Consider location, location, location
It might not seem like a big deal to travel 45 minutes to find a doctor you can trust—but it might when you’re really sick and can barely muster energy to get out of bed. “Location matters because of convenience, and you never want to underestimate convenience,” says Paula Muto, MD, CEO and founder of UBERDOC. “When you need a doctor, you don’t want to travel far, especially if you need to schedule a visit more than once year.” One study from the University of Michigan Medical School found that patients had a greater disease burden as their distance from their primary care physician increased.
Check the type of doctor
Even if you can tell the difference between a DO and an MD, you might not know the difference between family medicine and internal medicine. “The differences in training fosters unique skill sets between the two specialties that patients can consider when choosing a primary care doctor,” says Lindsay Nakaishi, MD, MPH, chief resident at the UPMC Shadyside Family Health Center. “Family medicine practitioners care for patients of all ages from birth to death, which can include prenatal, obstetric, gynecologic, pediatric, adult, and geriatric care.
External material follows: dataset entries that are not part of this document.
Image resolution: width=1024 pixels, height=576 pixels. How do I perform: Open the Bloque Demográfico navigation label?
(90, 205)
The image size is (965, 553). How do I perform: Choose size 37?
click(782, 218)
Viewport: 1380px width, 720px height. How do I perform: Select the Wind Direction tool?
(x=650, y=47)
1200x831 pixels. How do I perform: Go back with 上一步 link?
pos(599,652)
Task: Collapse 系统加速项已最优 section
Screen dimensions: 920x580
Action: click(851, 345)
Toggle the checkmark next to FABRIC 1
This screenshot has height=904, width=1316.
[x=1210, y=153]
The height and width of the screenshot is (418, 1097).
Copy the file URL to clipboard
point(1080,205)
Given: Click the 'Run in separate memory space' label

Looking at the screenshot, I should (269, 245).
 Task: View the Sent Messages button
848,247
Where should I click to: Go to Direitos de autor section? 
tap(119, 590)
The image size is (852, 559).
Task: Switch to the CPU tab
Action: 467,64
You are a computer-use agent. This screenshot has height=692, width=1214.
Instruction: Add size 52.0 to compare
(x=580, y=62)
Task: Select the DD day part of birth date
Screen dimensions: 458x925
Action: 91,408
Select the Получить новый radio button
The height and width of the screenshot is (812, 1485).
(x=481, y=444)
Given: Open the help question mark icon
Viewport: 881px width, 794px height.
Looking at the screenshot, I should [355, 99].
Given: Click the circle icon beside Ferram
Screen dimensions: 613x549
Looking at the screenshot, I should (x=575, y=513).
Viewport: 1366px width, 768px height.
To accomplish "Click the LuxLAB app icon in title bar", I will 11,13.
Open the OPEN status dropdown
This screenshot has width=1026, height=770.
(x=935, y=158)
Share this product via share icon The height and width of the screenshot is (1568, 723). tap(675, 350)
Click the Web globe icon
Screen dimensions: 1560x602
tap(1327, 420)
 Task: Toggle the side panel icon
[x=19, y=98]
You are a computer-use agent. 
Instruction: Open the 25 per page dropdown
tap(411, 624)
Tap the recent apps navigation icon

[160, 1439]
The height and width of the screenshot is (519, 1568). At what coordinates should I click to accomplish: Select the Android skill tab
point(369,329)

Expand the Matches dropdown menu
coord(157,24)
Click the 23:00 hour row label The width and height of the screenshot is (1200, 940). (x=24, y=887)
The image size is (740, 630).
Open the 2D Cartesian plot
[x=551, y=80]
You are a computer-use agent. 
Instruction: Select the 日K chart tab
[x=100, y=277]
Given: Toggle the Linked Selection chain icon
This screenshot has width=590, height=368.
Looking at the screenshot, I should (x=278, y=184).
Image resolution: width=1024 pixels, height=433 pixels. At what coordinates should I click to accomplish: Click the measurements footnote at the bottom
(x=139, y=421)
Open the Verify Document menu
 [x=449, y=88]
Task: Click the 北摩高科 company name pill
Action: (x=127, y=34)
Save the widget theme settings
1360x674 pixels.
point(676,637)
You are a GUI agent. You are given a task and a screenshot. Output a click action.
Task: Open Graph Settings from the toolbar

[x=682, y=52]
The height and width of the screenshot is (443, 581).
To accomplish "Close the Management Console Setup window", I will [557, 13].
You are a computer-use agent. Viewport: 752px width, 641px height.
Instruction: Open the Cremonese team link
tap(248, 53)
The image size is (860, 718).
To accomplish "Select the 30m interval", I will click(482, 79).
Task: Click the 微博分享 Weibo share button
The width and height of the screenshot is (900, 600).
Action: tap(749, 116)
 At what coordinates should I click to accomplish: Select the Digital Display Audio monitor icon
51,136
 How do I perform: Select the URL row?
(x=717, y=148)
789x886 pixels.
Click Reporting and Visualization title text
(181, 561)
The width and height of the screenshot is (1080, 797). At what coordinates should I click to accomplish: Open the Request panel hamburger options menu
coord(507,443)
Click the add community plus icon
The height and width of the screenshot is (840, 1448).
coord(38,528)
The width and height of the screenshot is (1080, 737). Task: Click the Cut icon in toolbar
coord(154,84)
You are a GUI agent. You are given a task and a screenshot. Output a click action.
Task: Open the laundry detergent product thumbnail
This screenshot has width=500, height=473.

Internal medicine providers typically offer care for adults starting at 18 years old, and may refer out to an OBGYN provider for women’s healthcare needs.” Family practitioners may focus on disease prevention, but internal medicine doctors often have a subspecialty—so if you have a particular health problem, seek out one who knows your issue. Also, although you might refer to your primary care physician as a GP (general practitioner), that’s not an actual specialty requiring a board certification.